As access to data warehouses spreads to a wider audience of users, Information Management Fast-Track 100 innovators are also focusing intensively on improving ease of use. For companies such as Prudential, that means providing consistent, standard warehouse metadata so that end users can easily locate the information they're after and clearly understand its meaning.
As more users come to rely on data warehouse information, many Information Management Fast-Track 100 innovators are beefing up warehouse architectures so that they can be accessed nearly 24 hours per day. That's particularly true of global companies such as UPS, which plans this year to begin adding data from its international operations to the 2 terabytes of warehouse data from its domestic operations. That will require building a highly redundant data warehousing architecture spanning the company's data centers in New Jersey and Atlanta. To support that, the company recently placed a major order for large HP servers and storage devices, said Vice President for Information Services John Nallin. And that's just the beginning. UPS expects data in its warehouse and Information Library to double over the next two to three years.

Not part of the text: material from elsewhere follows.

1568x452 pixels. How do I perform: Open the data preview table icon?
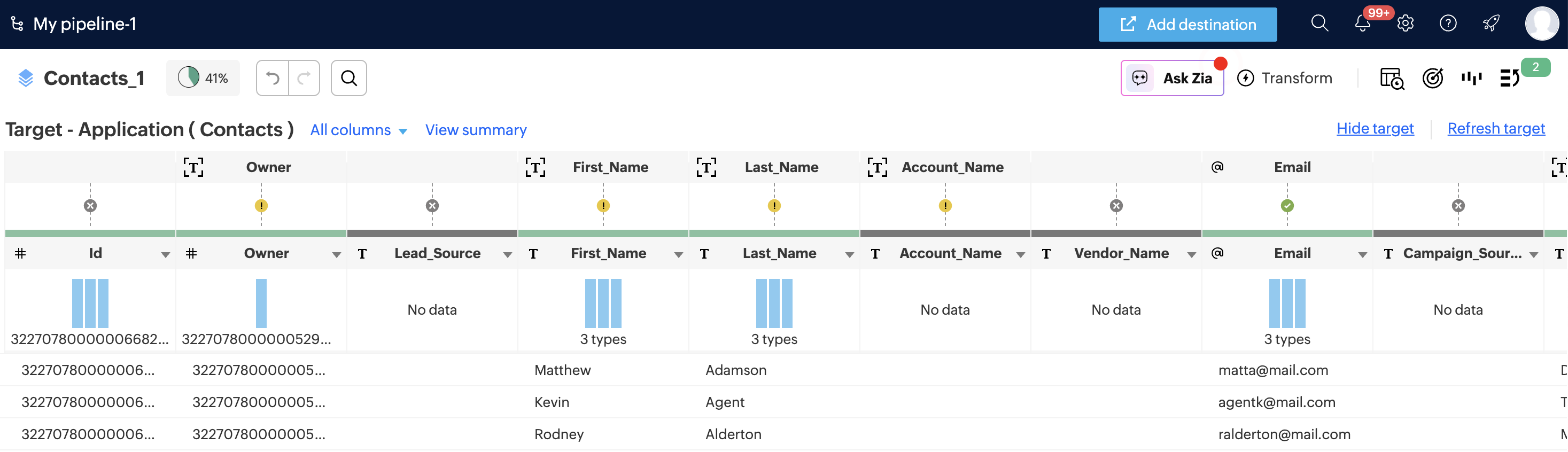coord(1392,78)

UPS isn't alone. Despite increasing competition for IT resources posed by Y2K remediation, many Information Management Fast-Track 100 companies continue to increase spending on data warehousing. In fact, the Palo Alto Management Group Inc., a market research company in Palo Alto, Calif., predicts worldwide spending on data warehousing hardware, software, services and in-house development will grow by more than 50 percent per year between now and 2002.
The companies listed in the Information Management Fast-Track 100 are likely to be leading that growth. That's because many, like UPS, have discovered perhaps the most important lesson about data management at the turn of the century: Nothing proves the value of data warehousing to the business like finding new customers--or recovering old ones.